Si veda la doppia proposta di Giorgia Meloni: collaboriamo ma, a) il governo deve ammettere le proprie colpe (si chiama chiedergli di impiccarsi con le sue mani), b) ci vuole un patto per cui a fine emergenza si andrà ad elezioni immediate con garanzia al riguardo del Capo dello Stato. Ovviamente un salto mortale senza rete: primo perché per il verificarsi della condizione bisogna prevedere che la pandemia finisca entro gennaio prossimo (altrimenti il combinarsi di tempi tecnici e semestre bianco le rende impossibili); secondo perché si chiede a Mattarella una garanzia che costituzionalmente non è nei suoi poteri dare. Ma si può andare avanti così, si chiede qualsiasi osservatore disincantato?

La fiducia nella politica precipita di giorno in giorno, con la gente che ondeggia fra una rassegnazione rabbiosa e una rabbiosa protesta: due sentimenti su cui non si costruisce una risposta condivisa all’emergenza che travolge il nostro paese come tanti altri (e, per cortesia, risparmiateci l’osservazione idiota che ci sono quelli che stanno molto peggio: sarebbe come dire che i nostri poveri devono essere contenti perché in altri continenti si muore di fame…). Il problema maggiore è che non si vedono in atto interventi che non siano quelli del già denunciato sussidistan: a chi è colpito daremo sostegni a fondo perduto. Non è che non sia giusto farlo, è che una volta di più non si vede la consapevolezza di come lo si possa fare senza generare squilibri. Il ragionamento è semplice. Ristoriamo il reddito perduto di proprietari di ristoranti, bar, palestre, ecc., ma i loro dipendenti, i loro fornitori che perderanno il cliente, e via elencando, come li sosterremo? Se ci si addentra in questi ragionamenti, si capisce facilmente che ci si inoltra in un terreno che creando ulteriori disuguaglianze (non bastassero quelle fra chi ha lo stipendio garantito dal pubblico e gli altri) alimenterà tensioni e problemi di ordine pubblico.

Ci si infileranno i facinorosi di varia estrazione? Sta già avvenendo e può incrementarsi, ma di nuovo ciò porrà di fronte ad altre alternative drammatiche: tollerare, perché nelle manifestazioni in fondo si foga una rabbia comprensibile, o reprimere duramente perché non si può lasciar spazio all’anarchia? Ovvio che ad un certo punto diventerà difficile non imboccare la seconda via, con tutti i problemi del caso. Insomma ci troviamo davanti non tanto a misure più o meno drastiche, ma a misure disorganizzate e prese solo a livello di titoli. Prendete il problema dell’insegnamento a distanza alle superiori. Se la ministra Azzolina anziché impuntarsi a difendere una partecipazione in presenza che non appare sempre realizzabile, si impegnasse per organizzare bene ed efficacemente l’insegnamento a distanza svolgerebbe meglio il suo compito.

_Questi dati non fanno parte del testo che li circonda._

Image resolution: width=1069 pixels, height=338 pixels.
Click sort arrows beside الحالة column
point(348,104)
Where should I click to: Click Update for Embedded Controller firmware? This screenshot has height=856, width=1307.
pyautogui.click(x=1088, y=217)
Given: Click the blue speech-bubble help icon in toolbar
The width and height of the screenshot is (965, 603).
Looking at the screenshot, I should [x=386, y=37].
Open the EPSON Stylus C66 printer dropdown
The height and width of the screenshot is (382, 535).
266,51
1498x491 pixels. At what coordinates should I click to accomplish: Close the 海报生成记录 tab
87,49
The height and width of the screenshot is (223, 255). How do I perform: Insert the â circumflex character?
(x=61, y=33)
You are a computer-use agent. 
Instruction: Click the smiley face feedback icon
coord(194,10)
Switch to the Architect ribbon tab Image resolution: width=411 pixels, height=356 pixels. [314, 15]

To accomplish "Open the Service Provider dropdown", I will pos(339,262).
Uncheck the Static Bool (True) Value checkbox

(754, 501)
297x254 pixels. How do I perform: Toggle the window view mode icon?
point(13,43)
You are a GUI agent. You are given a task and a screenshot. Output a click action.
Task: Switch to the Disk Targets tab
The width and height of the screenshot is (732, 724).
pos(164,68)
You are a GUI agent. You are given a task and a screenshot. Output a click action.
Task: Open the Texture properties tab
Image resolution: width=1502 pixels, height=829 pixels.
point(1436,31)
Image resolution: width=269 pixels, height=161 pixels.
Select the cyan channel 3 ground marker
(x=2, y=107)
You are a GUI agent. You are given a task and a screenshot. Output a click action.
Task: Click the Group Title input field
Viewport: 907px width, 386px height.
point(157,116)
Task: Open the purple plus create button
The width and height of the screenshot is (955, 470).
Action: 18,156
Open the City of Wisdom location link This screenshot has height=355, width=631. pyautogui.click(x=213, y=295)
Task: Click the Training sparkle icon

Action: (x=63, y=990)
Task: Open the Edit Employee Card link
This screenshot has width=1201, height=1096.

Per quel che sentiamo in giro, l’insegnamento a distanza non copre la più banale delle esigenze: un numero eguale di ore di insegnamento per materia. In un liceo di Bologna l’insegnamento settimanale di inglese passa da tre ore ad un’ora a settimana: lo si può ritenere accettabile? Questo fatto priva dell’apporto educativo assai più della mancanza di una presenza che per ragioni oggettive non si riesce a garantire. I medici continuano a dirci che bisogna alleggerire la pressione sui Pronto Soccorso ospedalieri, ma nulla è stato fatto. La riforma Balduzzi (governo Monti: 2012!) prevedeva una medicina territoriale attiva h 24, ma non la si è vista. Non ci risulta nessuna attività specifica per portare i medici di base a disporre di quanto è necessario per collaborare ad alleggerire gli ospedali del loro carico. Aggiungiamoci che ha dovuto intervenire ieri Mattarella a ricordare che anche altri malati hanno diritto a continuare a godere dell’assistenza necessaria, perché un malato oncologico o cardiopatico solo perché non è “infettivo” non ha meno diritto ad essere tutelato di uno di Covid.

E’ su questo complesso di problemi che dovrebbe concentrarsi l’azione, possibilmente cooperativa, di governo, partiti di maggioranza e di opposizione, istituzioni regionali e comunali. Il resto è corsa non a crearsi consenso, ma ormai a farselo erodere progressivamente dalla scarsa credibilità di un dibattito politico interessato più ad un miope sfruttamento dell’emergenza che a gestire con successo una battaglia per uscire dalla pandemia nel miglior modo possibile.